We relied upon six criteria to compare U.S. sales of subject merchandise to comparison market sales of the foreign-like product: (1) General type of finish; (2) grade; (3) remelting; (4) type of final finishing operation; (5) shape; and (6) size. This is consistent with our practice in the original investigation. See Preliminary Determination of Sales at Less Than Fair Value and Postponement of Final Determination: Stainless Steel Bar From India, 59 FR 39733, 39735 (August 4, 1994) (unchanged at the final). Where there were no sales of identical merchandise in the comparison market made in the ordinary course of trade to compare to U.S. sales, we compared U.S. sales to the next most similar product on the basis of the characteristics listed above. Where there were no sales of identical or similar merchandise made in the ordinary course of trade in the comparison market, we compared U.S. sales to CV.
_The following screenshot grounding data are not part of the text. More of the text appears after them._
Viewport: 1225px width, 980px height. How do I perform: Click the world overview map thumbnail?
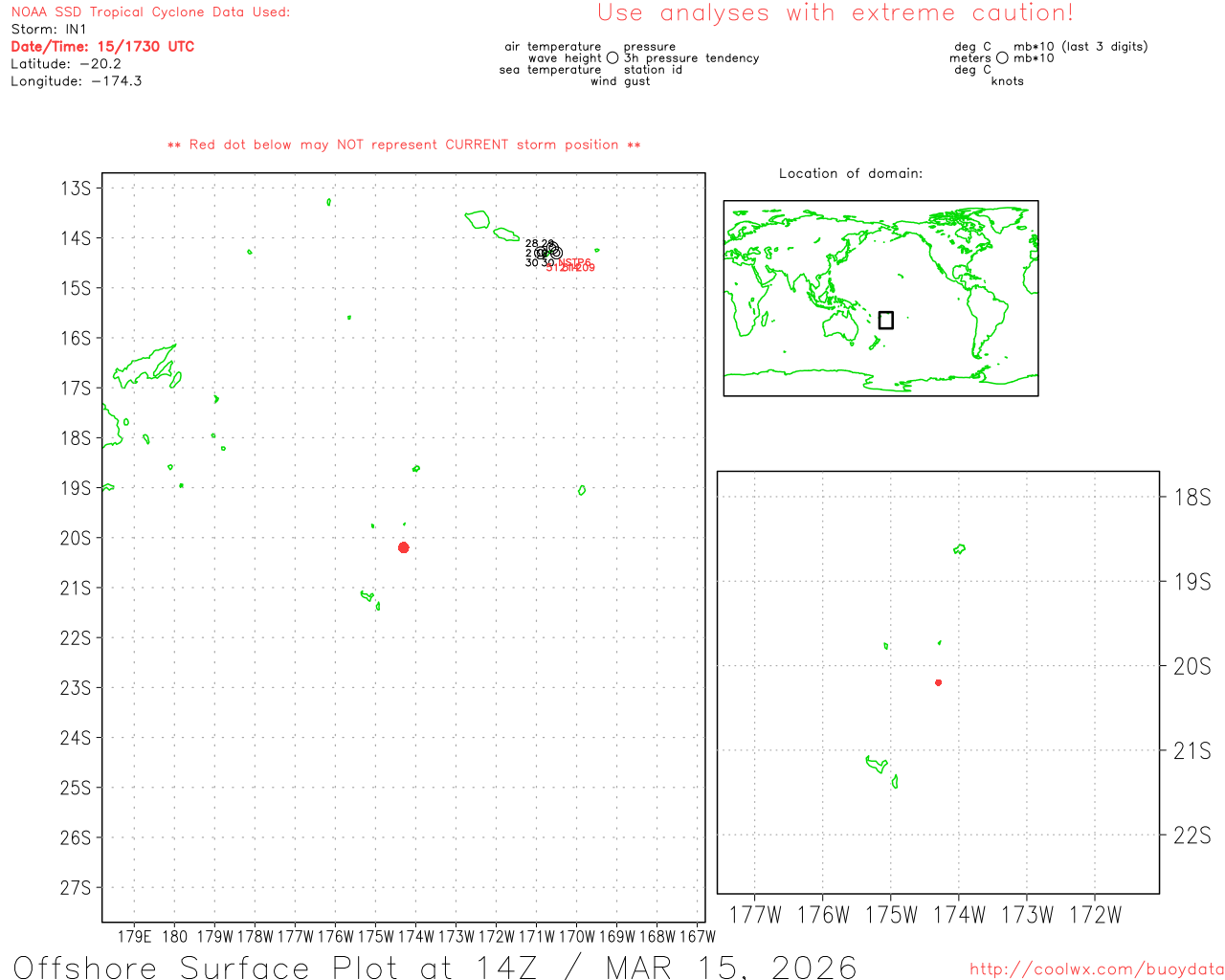pos(880,298)
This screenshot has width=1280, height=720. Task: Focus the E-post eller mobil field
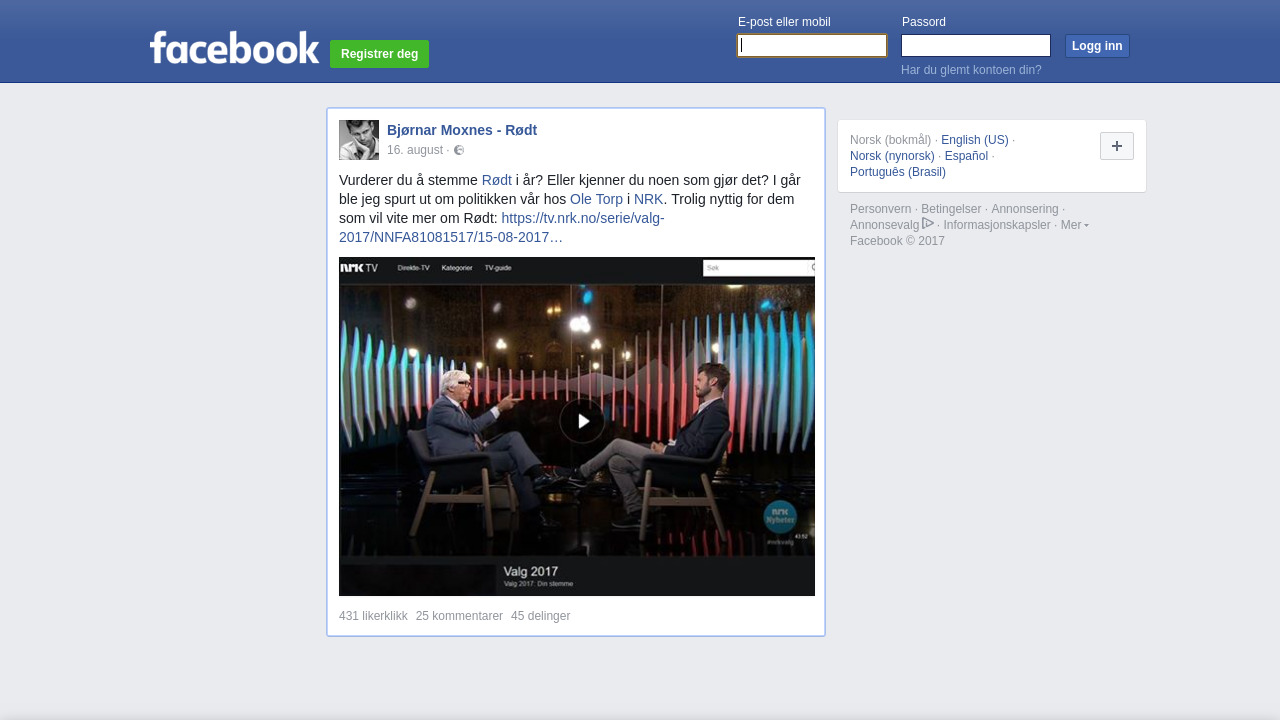tap(812, 46)

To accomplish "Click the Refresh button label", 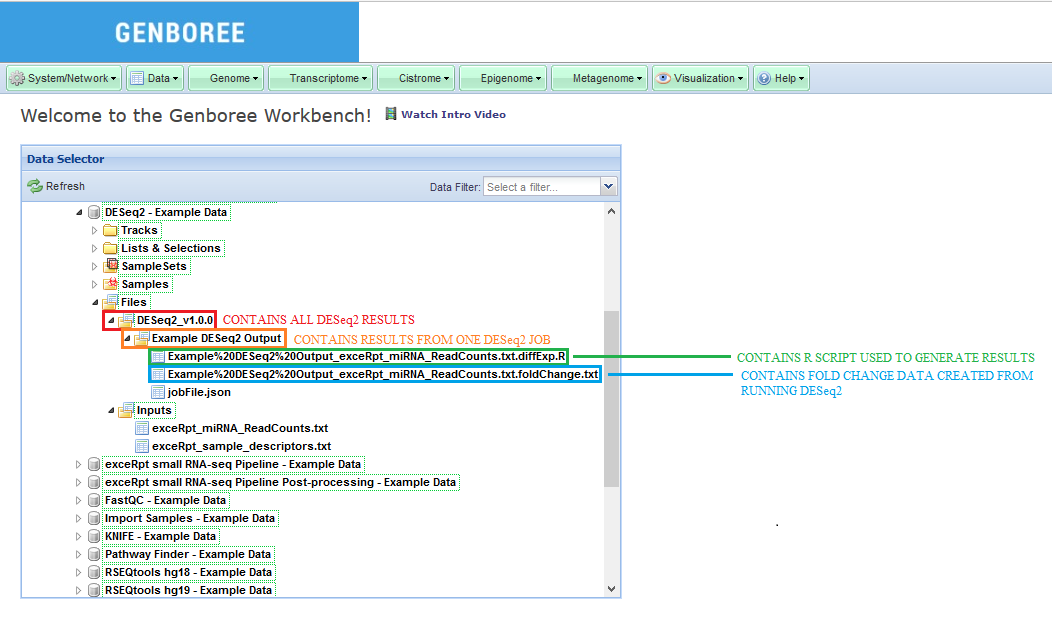I will (65, 186).
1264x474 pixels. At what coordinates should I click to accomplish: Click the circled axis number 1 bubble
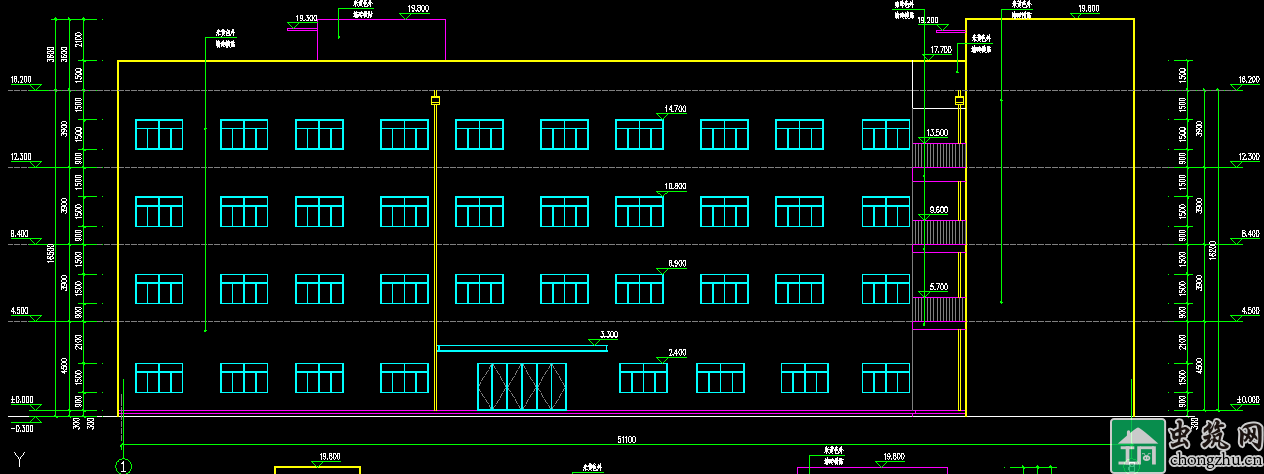(x=124, y=465)
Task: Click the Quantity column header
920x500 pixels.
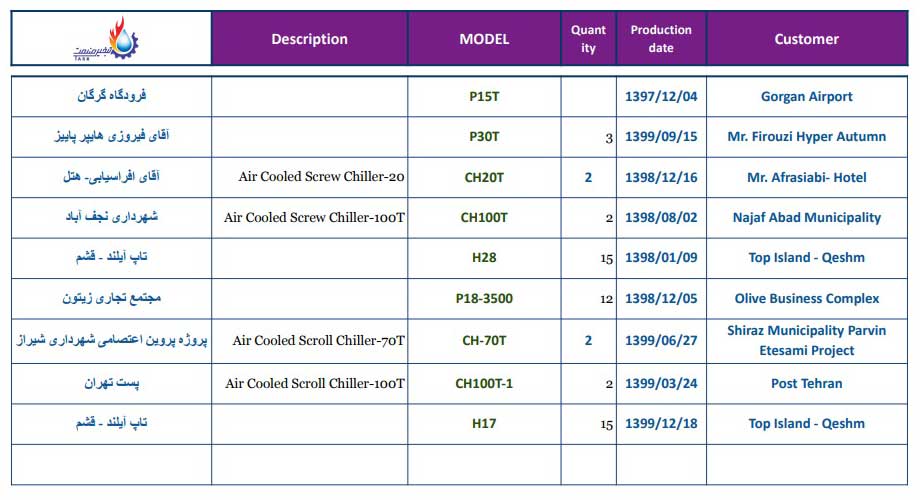Action: coord(588,39)
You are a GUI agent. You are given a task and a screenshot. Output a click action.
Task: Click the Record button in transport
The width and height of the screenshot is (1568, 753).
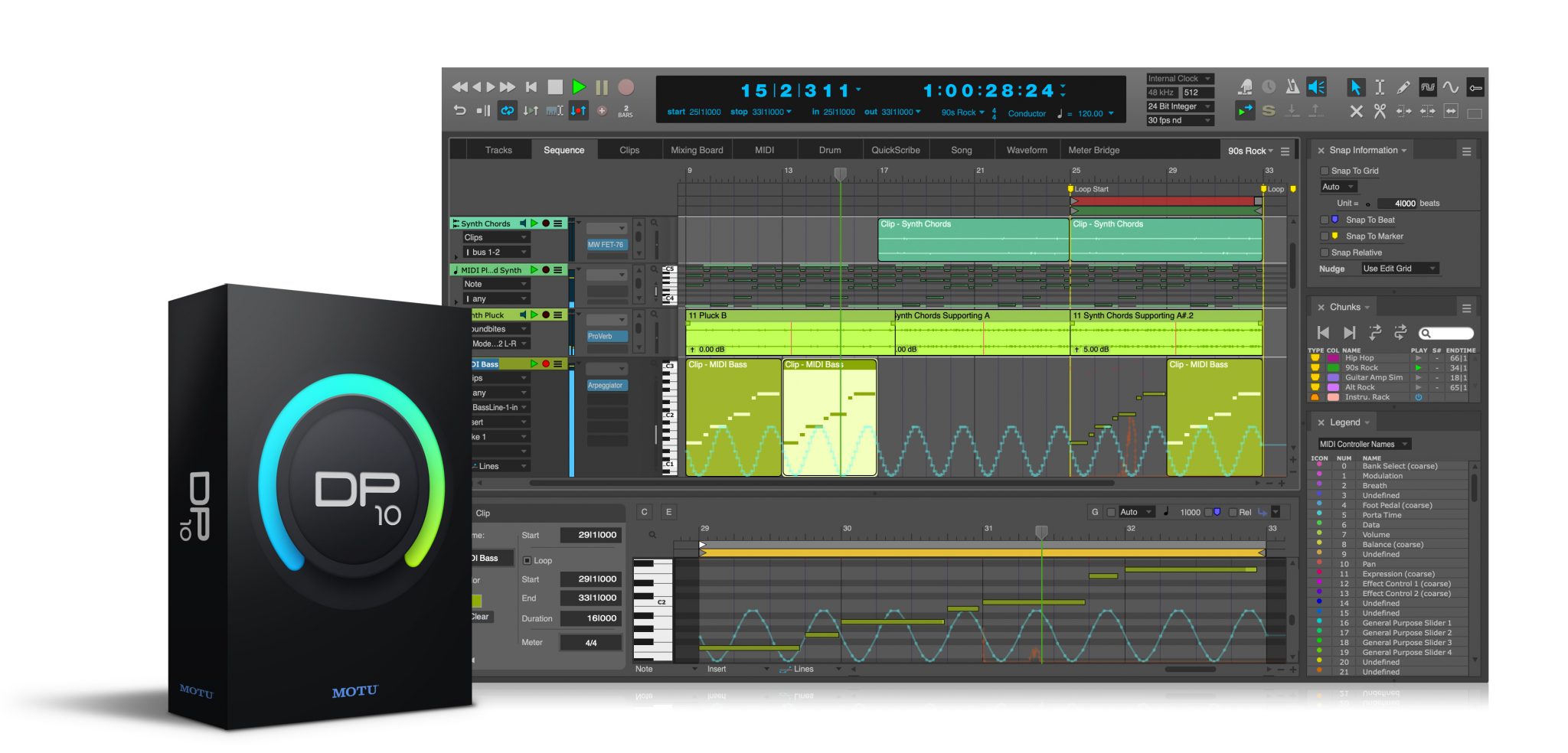626,87
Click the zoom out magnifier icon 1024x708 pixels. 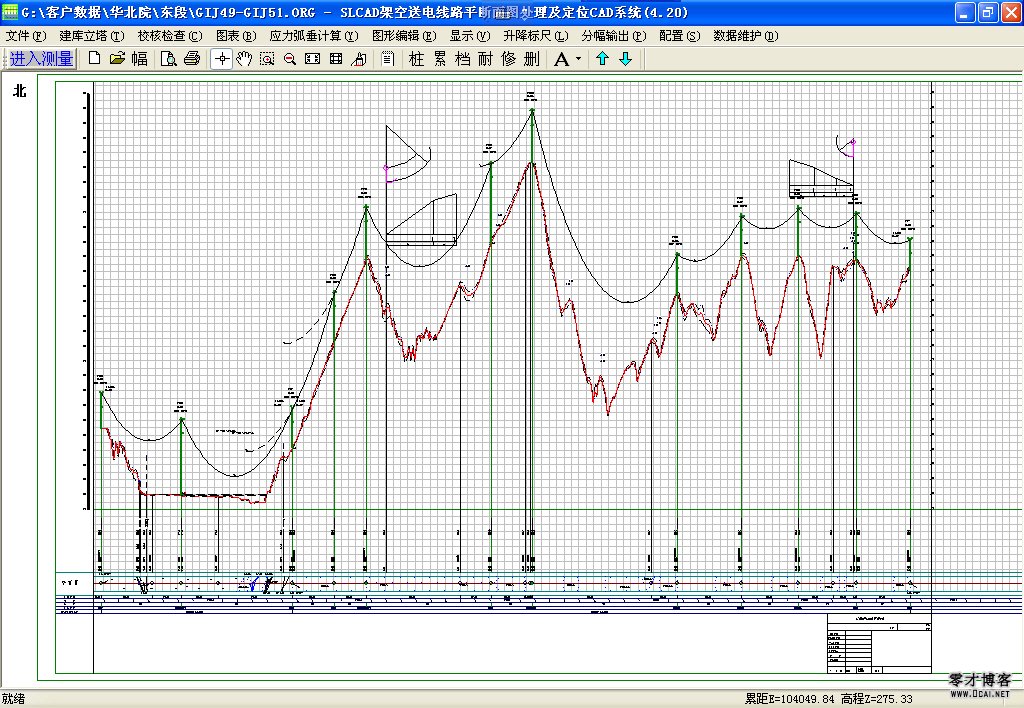pos(289,59)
Venus and Facor reported that the subject merchandise was sold prior to importation by the exporter or producer outside the United States to the first unaffiliated purchaser in the United States. Therefore, we based the U.S. price on EP, as defined in Section 772(a) of the Act.
Venus's EP is based on the packed, delivered, duty paid price to unaffiliated purchasers in the United States. We adjusted the reported gross unit prices, where applicable, for discounts including weight shortages, short payments, or quality claims. Where appropriate, we made deductions for movement expenses, including freight incurred in transporting merchandise to the Indian port, domestic brokerage and handling, international freight, marine insurance, U.S. brokerage and handling, freight incurred in the United States, and U.S. customs duties, in accordance with section 772(c)(2)(A) of the Act. See Memorandum from Austin Redington to File, re: “Venus Preliminary Results Calculation Memorandum,” dated February 28, 2011 (“Venus Preliminary Sales Calculation Memo”).
Facor's EP is based on the prepaid destination delivery, duty paid or cost, insurance and freight price to unaffiliated purchasers in the United States. We made deductions for movement expenses from the reported gross unit price, in accordance with section 772(c)(2)(A) of the Act. These deductions included, where appropriate, freight incurred in transporting merchandise to the Indian port, domestic brokerage and handling, international freight, marine insurance, U.S. brokerage and handling, and U.S. customs duties. See Memorandum from Mahnaz Khan to File, re: “Facor Preliminary Results Calculation Memorandum,” dated February 28, 2011 (“Facor Preliminary Sales Calculation Memo”).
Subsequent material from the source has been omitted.